La ragazza vestita di bianco sembrava la ignorasse, era assorta nei suoi pensieri, poi qualche rumore poco lontano la fece sobbalzare.
"Vattene via. Adesso."
Noir eseguì l'ordine, ma era curiosa e si nascose tra i cespugli e le rose. Un'altra figura si accostò a quella magra e chiara della ragazza: un ragazzo dalle larghe spalle e il buio non permetteva di osservarne i particolari, ma Noir decise comunque di ascoltare. Le voci le giungevano chiare.
"Blanche, perdonami."
"Hardest. Cos'è successo?"
"Nulla d'importante. Mi sei mancata Blanche."
Le due sagome si unirono, fino al punto da non far capire dove iniziasse l'una e dove l'altra. Un bacio unì i due ragazzi per un momento che a Noir parve eterno.
Si udirono altri passi e Noir si allontanò, spaventata dal fatto che non era la sola che stesse scappando: poco distante da lei c'era un amore che doveva nascondersi.

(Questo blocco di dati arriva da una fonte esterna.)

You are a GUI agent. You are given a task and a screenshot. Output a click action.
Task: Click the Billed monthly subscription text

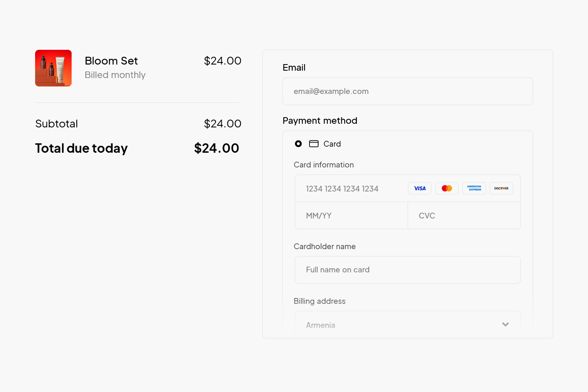(x=115, y=75)
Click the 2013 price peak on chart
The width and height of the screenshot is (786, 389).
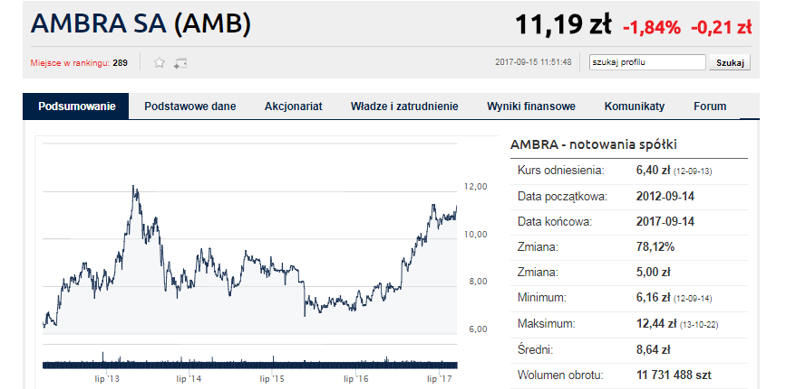[x=133, y=186]
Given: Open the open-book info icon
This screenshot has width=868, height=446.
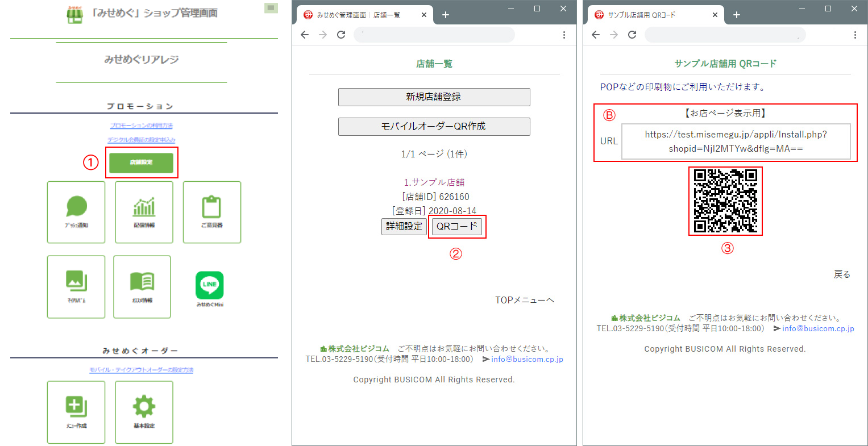Looking at the screenshot, I should pos(142,286).
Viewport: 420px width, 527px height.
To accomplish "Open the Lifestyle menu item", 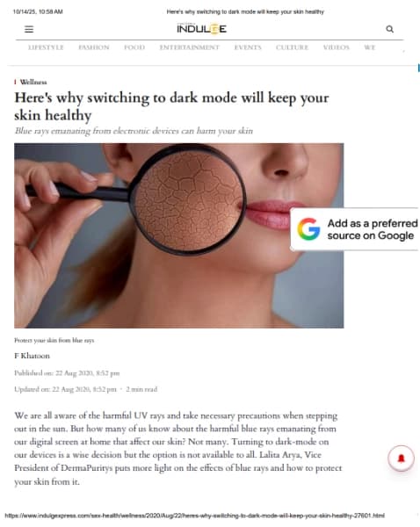I will click(x=46, y=47).
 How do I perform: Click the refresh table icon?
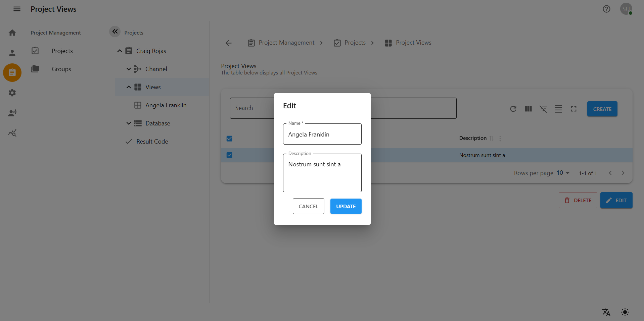click(513, 109)
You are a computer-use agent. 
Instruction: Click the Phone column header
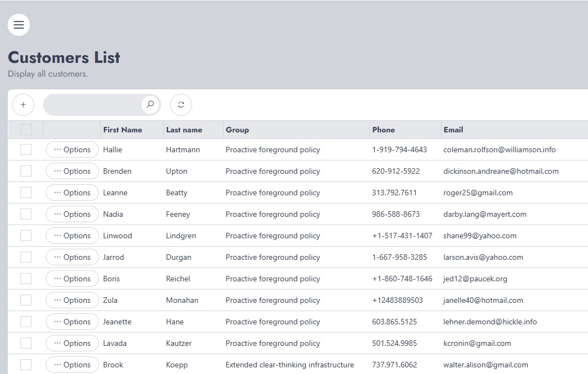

Noir tornò silenziosa nell'ampio salone del castello, ma fu costretta a nascondersi ancora. Respiri affannati la spaventarono.
"Blanche... perdonami. Domani, al solito posto. Perdonami ancora."
"Vai via Hardest, potrebbero vederti."
"L'ultimo bacio." disse il ragazzo. E così il salone rimase vuoto e Noir, con le spalle al muro poteva finalmente riprendere a respirare.
Aveva paura, ma non capiva cosa temesse davvero. Si stese nuovamente sul suo letto e riprese a dormire. Le tennero compagnia le stelle e una lieve e piacevole brezza.
L'alba spuntò qualche ora più tardi, ma Noir si costrinse a restare a letto. Fino a sera, finchè il cielo non riempì di stelle nuove, Noir non fece altro che pensare e rivivere la passione dei due ragazzi. Sorrise, poi si lasciò cadere in un lungo sonno.
"L'amore è la cosa più bella che possa esistere Noir e non è sempre facile, ricordalo sempre." Chandra sorrideva e le accarezzava la guancia. "Ricordalo sempre. Sempre."